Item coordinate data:
[START]
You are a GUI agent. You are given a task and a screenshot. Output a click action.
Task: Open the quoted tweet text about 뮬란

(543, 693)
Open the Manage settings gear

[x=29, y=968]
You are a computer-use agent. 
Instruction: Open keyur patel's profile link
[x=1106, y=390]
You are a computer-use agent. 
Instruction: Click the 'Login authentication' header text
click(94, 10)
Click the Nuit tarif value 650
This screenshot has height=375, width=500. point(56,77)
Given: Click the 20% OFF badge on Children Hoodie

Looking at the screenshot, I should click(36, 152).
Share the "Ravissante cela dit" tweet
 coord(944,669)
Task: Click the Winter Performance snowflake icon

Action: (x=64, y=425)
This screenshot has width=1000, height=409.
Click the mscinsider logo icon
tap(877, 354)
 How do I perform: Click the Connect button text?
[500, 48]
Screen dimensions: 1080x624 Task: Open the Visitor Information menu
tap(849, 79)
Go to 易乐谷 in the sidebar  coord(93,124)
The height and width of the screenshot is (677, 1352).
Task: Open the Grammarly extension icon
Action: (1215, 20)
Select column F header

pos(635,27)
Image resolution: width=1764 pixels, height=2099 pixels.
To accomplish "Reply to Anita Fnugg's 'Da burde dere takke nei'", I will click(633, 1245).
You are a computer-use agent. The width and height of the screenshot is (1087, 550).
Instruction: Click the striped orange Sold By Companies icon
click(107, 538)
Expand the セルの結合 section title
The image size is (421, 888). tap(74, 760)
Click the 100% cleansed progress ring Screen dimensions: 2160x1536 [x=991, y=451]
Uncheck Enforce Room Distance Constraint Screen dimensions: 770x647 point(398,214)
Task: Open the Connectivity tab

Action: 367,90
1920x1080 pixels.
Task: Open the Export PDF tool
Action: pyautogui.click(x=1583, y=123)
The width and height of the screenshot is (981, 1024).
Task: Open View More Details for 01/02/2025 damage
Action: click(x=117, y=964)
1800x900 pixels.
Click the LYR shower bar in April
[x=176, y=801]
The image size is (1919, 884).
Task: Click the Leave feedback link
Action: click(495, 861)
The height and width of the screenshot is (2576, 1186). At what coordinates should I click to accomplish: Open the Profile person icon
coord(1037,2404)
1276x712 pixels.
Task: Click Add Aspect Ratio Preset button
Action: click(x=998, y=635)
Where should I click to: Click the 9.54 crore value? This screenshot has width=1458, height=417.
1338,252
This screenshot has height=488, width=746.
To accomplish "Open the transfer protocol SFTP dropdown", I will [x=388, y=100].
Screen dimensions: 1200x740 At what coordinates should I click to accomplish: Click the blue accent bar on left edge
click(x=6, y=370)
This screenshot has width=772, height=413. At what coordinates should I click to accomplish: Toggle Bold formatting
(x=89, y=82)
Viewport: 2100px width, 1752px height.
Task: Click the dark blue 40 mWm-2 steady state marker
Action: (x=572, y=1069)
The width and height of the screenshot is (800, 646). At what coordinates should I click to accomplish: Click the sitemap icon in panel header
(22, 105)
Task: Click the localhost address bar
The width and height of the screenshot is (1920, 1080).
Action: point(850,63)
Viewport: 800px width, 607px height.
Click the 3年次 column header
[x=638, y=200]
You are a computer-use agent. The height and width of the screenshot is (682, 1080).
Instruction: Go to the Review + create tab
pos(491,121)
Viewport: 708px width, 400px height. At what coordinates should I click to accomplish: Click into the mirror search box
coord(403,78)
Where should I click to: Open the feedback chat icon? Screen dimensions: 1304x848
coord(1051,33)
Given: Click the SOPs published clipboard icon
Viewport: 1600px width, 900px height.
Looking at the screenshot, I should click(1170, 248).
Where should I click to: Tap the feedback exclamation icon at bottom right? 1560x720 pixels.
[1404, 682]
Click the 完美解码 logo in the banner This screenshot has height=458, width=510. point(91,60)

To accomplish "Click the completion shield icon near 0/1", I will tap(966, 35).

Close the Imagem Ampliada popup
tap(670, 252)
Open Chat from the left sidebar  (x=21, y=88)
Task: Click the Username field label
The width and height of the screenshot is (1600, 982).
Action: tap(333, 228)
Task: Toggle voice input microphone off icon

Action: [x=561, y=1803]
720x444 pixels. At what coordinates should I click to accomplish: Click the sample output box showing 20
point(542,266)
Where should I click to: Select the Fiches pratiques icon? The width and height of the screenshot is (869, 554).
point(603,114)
[END]
=== WRITTEN INSTRUCTION ===
Copy out all of the data above, but substitute "desktop agent" for every occurrence of "computer-use agent" and keep everything else the same.

=== REPLY TO THE EXERCISE ===
You are a GUI agent. You are given a task and a screenshot. Output a click action.
Task: Open the quoted tweet text about 뮬란

(543, 693)
Open the Manage settings gear

[x=29, y=968]
You are a desktop agent. 
Instruction: Open keyur patel's profile link
[x=1106, y=390]
You are a desktop agent. 
Instruction: Click the 'Login authentication' header text
click(94, 10)
Click the Nuit tarif value 650
This screenshot has height=375, width=500. point(56,77)
Given: Click the 20% OFF badge on Children Hoodie

Looking at the screenshot, I should click(36, 152).
Share the "Ravissante cela dit" tweet
 coord(944,669)
Task: Click the Winter Performance snowflake icon

Action: (x=64, y=425)
This screenshot has width=1000, height=409.
Click the mscinsider logo icon
tap(877, 354)
 How do I perform: Click the Connect button text?
[500, 48]
Screen dimensions: 1080x624 Task: Open the Visitor Information menu
tap(849, 79)
Go to 易乐谷 in the sidebar  coord(93,124)
The height and width of the screenshot is (677, 1352).
Task: Open the Grammarly extension icon
Action: (1215, 20)
Select column F header

pos(635,27)
Image resolution: width=1764 pixels, height=2099 pixels.
To accomplish "Reply to Anita Fnugg's 'Da burde dere takke nei'", I will click(633, 1245).
You are a desktop agent. The width and height of the screenshot is (1087, 550).
Instruction: Click the striped orange Sold By Companies icon
click(107, 538)
Expand the セルの結合 section title
The image size is (421, 888). tap(74, 760)
Click the 100% cleansed progress ring Screen dimensions: 2160x1536 [x=991, y=451]
Uncheck Enforce Room Distance Constraint Screen dimensions: 770x647 point(398,214)
Task: Open the Connectivity tab

Action: 367,90
1920x1080 pixels.
Task: Open the Export PDF tool
Action: pyautogui.click(x=1583, y=123)
The width and height of the screenshot is (981, 1024).
Task: Open View More Details for 01/02/2025 damage
Action: click(x=117, y=964)
1800x900 pixels.
Click the LYR shower bar in April
[x=176, y=801]
The image size is (1919, 884).
Task: Click the Leave feedback link
Action: click(495, 861)
The height and width of the screenshot is (2576, 1186). At what coordinates should I click to accomplish: Open the Profile person icon
coord(1037,2404)
1276x712 pixels.
Task: Click Add Aspect Ratio Preset button
Action: click(x=998, y=635)
Where should I click to: Click the 9.54 crore value? This screenshot has width=1458, height=417.
1338,252
This screenshot has height=488, width=746.
To accomplish "Open the transfer protocol SFTP dropdown", I will [x=388, y=100].
Screen dimensions: 1200x740 At what coordinates should I click to accomplish: Click the blue accent bar on left edge
click(x=6, y=370)
This screenshot has width=772, height=413. At what coordinates should I click to accomplish: Toggle Bold formatting
(x=89, y=82)
Viewport: 2100px width, 1752px height.
Task: Click the dark blue 40 mWm-2 steady state marker
Action: (x=572, y=1069)
The width and height of the screenshot is (800, 646). At what coordinates should I click to accomplish: Click the sitemap icon in panel header
(22, 105)
Task: Click the localhost address bar
The width and height of the screenshot is (1920, 1080).
Action: point(850,63)
Viewport: 800px width, 607px height.
Click the 3年次 column header
[x=638, y=200]
You are a desktop agent. The height and width of the screenshot is (682, 1080).
Instruction: Go to the Review + create tab
pos(491,121)
Viewport: 708px width, 400px height. At what coordinates should I click to accomplish: Click into the mirror search box
coord(403,78)
Where should I click to: Open the feedback chat icon? Screen dimensions: 1304x848
coord(1051,33)
Given: Click the SOPs published clipboard icon
Viewport: 1600px width, 900px height.
Looking at the screenshot, I should click(1170, 248).
Where should I click to: Tap the feedback exclamation icon at bottom right? 1560x720 pixels.
[1404, 682]
Click the 完美解码 logo in the banner This screenshot has height=458, width=510. point(91,60)

To accomplish "Click the completion shield icon near 0/1", I will tap(966, 35).

Close the Imagem Ampliada popup
tap(670, 252)
Open Chat from the left sidebar  (x=21, y=88)
Task: Click the Username field label
The width and height of the screenshot is (1600, 982).
Action: tap(333, 228)
Task: Toggle voice input microphone off icon

Action: [x=561, y=1803]
720x444 pixels. At what coordinates should I click to accomplish: Click the sample output box showing 20
point(542,266)
Where should I click to: Select the Fiches pratiques icon? The width and height of the screenshot is (869, 554).
point(603,114)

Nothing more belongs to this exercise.